AIM OF THE EXERCISE:
Can you print the passage from the article on Android's smartphone dominance word for word, from "The market watcher" to "106.5 per cent."?

SOURCE PASSAGE:
....
Android ups smartphone dominance as RIM and Symbian fade
Mobile operating system market becoming two-horse race as Google platform now on more than two thirds of devices, says IDC
Android and Apple tightened their stranglehold on the smartphone market during Q2, with the Google-owned platform now accounting for more than two thirds of all devices. Meanwhile, the Symbian and BlackBerry operating systems continue to slide towards obscurity, according to figures from IDC.
The market watcher reports that global smartphone shipments rose 42.2 per cent to 154 million during the April-to-June quarter. Some 104.8 million of these were Android devices, a year-on-year volume increase of 106.5 per cent.
The operating system has grown its share of the market from 46.9 to 68.1 per cent during the last year. Second-placed iOS has fallen from 18.8 to 16.9 per cent in the same period, but Apple has still cemented its number-two position thanks to robust second-quarter shipment growth of 27.5 per cent.
Third-placed BlackBerry OS has seen its market share fall from 11.5 to 4.8 per cent in the past 12 months and Q2 shipments plummeted 40.9 per cent to 7.4 million in Q2. Symbian, in fourth, has fallen even further, with shipments down 62.9 per cent to 6.8 million and market share dropping from 16.9 to 4.4 per cent.
....
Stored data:
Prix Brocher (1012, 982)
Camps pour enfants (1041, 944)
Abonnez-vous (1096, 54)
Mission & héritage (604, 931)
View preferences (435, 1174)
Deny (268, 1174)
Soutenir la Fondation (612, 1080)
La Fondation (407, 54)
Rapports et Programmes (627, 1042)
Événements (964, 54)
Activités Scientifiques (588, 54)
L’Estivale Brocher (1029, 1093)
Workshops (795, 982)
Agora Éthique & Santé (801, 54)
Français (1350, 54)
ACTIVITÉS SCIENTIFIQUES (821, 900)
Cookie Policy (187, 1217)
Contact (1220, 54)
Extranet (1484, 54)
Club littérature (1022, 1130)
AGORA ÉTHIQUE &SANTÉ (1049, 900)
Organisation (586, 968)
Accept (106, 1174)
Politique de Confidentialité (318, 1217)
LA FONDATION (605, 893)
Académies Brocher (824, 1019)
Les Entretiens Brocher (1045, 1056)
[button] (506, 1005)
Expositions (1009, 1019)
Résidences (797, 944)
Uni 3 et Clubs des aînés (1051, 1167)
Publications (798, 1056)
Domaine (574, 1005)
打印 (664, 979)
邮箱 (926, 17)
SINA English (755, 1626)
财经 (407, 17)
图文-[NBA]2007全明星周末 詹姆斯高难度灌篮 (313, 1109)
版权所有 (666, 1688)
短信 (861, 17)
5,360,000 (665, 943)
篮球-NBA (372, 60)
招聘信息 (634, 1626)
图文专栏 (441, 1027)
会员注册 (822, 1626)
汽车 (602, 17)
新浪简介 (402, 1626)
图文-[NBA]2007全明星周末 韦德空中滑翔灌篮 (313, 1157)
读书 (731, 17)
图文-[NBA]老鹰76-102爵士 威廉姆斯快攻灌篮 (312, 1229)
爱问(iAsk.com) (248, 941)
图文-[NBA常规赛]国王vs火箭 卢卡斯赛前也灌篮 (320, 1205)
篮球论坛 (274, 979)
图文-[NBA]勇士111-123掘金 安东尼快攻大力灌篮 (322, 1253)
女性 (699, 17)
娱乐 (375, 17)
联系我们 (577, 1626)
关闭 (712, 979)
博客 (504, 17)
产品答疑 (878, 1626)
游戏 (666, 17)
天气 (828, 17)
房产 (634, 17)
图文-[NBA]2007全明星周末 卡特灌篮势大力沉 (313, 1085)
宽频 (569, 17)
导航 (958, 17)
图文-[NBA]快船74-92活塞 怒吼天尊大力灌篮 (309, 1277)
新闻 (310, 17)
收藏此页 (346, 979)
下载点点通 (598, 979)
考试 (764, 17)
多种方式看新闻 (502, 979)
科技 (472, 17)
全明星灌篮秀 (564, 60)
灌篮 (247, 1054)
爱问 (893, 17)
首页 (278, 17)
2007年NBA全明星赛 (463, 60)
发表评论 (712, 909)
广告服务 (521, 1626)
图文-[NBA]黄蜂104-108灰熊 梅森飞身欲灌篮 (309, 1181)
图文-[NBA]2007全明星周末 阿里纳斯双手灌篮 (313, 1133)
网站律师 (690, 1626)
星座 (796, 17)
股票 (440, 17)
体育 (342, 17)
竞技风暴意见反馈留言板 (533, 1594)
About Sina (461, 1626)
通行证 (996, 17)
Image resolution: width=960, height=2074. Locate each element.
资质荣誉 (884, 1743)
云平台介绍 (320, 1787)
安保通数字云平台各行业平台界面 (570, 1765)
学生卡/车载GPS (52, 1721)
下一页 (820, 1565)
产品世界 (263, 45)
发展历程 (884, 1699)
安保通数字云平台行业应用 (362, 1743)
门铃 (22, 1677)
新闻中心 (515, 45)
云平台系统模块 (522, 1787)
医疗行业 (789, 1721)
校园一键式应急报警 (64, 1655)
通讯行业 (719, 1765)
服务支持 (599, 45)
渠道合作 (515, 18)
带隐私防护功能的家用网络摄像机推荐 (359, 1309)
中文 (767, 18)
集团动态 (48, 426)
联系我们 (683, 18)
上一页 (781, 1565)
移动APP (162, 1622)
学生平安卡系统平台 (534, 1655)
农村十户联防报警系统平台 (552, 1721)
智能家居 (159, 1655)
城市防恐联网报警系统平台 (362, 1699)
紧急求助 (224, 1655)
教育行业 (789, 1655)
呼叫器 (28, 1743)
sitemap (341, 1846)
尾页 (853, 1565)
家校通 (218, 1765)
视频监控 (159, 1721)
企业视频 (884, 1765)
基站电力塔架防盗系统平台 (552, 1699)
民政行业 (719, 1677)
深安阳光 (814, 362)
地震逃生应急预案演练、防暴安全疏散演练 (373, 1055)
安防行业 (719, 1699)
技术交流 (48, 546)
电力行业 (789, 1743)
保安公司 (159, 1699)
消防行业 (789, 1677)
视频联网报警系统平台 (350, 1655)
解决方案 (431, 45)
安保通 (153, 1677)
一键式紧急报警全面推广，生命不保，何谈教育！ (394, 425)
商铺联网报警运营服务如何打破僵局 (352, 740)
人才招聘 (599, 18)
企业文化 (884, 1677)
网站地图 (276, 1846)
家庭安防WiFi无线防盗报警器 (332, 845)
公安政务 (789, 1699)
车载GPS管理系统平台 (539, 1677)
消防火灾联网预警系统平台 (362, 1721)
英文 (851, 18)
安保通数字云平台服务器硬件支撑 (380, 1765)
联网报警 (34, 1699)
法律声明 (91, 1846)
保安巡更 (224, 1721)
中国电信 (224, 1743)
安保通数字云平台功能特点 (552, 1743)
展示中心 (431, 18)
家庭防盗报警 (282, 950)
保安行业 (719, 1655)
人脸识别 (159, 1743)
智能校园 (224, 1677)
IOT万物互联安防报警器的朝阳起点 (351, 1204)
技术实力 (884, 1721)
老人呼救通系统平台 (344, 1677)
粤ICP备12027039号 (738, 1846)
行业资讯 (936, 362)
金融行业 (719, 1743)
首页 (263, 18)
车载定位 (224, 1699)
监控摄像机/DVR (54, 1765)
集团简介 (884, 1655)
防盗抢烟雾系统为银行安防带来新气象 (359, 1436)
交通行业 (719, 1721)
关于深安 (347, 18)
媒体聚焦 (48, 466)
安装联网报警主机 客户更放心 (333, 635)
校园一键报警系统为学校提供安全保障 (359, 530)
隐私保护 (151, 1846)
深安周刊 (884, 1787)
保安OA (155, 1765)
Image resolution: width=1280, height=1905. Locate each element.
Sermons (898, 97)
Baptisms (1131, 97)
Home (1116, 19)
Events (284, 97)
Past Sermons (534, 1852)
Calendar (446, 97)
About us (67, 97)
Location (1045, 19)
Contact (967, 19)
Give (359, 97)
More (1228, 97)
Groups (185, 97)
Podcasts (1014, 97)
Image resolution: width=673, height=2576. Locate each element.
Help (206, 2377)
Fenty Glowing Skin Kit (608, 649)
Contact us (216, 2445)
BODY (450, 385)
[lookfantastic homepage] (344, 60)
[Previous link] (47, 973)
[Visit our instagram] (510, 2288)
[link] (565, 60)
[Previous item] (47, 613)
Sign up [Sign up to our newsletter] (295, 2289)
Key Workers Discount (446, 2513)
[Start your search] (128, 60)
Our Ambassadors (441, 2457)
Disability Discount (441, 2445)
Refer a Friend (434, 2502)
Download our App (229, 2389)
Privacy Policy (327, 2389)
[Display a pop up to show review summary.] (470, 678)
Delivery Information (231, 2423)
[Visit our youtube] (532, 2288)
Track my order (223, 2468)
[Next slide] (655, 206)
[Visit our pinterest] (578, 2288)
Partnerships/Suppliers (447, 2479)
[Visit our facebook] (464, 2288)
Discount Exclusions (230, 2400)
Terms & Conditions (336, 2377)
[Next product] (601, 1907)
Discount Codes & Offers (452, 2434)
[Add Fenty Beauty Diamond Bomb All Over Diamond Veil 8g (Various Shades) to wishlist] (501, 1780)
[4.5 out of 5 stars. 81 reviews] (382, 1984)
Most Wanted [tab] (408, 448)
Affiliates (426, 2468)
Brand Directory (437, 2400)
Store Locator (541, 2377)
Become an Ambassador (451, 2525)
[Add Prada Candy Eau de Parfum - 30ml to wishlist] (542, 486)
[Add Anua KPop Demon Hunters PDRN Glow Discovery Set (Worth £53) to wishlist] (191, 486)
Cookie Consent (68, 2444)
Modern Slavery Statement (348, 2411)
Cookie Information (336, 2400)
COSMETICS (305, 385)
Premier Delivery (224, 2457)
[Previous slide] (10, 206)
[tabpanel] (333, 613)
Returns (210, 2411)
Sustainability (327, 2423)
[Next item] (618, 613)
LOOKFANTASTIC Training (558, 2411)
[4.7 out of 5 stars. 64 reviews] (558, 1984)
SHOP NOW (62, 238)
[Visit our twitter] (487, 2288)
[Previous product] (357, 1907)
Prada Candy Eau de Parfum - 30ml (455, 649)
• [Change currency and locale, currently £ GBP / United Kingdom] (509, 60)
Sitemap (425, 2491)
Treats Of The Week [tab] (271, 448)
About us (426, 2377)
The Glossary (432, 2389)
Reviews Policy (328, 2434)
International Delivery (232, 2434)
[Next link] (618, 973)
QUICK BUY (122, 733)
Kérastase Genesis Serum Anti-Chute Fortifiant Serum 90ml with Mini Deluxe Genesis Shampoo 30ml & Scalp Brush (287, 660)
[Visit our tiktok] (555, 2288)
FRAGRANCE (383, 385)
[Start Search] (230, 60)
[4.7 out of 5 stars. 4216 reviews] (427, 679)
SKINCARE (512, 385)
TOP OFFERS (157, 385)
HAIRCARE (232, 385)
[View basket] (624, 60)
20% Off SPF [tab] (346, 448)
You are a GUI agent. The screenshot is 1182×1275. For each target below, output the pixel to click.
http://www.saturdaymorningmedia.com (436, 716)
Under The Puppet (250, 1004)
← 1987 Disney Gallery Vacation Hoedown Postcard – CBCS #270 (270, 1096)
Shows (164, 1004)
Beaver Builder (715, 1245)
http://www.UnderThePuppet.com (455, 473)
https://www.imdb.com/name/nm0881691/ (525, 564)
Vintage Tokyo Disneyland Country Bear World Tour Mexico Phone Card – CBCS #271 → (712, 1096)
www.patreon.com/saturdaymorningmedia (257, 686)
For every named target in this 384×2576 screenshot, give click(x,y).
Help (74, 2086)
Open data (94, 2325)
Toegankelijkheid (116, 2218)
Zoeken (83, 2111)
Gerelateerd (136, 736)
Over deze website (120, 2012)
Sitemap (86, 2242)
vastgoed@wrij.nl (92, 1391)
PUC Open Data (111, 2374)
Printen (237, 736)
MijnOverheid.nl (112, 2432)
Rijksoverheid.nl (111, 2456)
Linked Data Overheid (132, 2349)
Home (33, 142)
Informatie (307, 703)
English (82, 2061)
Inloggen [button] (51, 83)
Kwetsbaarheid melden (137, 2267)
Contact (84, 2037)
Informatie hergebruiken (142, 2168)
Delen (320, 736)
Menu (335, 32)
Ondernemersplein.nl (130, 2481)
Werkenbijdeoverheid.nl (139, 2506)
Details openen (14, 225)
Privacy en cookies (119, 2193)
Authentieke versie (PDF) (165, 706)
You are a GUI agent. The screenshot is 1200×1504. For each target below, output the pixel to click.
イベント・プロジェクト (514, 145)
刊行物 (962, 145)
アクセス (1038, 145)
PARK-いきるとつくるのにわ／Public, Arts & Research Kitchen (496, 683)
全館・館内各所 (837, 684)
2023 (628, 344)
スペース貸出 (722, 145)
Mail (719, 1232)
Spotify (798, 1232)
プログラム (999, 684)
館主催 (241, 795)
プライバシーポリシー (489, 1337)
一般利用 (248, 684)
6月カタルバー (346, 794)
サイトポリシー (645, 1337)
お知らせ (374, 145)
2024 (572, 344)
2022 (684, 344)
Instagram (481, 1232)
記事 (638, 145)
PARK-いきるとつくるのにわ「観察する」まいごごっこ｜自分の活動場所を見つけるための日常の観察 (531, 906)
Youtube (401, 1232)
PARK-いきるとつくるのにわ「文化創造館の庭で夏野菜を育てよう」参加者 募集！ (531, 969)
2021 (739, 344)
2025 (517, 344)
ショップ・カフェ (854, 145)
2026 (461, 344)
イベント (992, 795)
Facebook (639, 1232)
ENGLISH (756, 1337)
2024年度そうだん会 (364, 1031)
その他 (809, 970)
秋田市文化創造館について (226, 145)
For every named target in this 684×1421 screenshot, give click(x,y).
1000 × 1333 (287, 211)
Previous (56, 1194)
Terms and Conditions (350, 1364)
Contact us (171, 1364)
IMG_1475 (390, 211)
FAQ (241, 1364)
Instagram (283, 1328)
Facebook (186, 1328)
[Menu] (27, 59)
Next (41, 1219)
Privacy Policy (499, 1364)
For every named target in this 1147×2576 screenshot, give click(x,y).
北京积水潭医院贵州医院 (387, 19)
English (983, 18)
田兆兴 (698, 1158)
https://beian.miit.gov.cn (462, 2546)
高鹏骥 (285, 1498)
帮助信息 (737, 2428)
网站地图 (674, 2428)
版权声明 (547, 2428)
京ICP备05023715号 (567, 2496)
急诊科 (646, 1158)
....
RESULT BELOW:
The market watcher reports that global smartphone shipments rose 42.2 per cent to 154 million during the April-to-June quarter. Some 104.8 million of these were Android devices, a year-on-year volume increase of 106.5 per cent.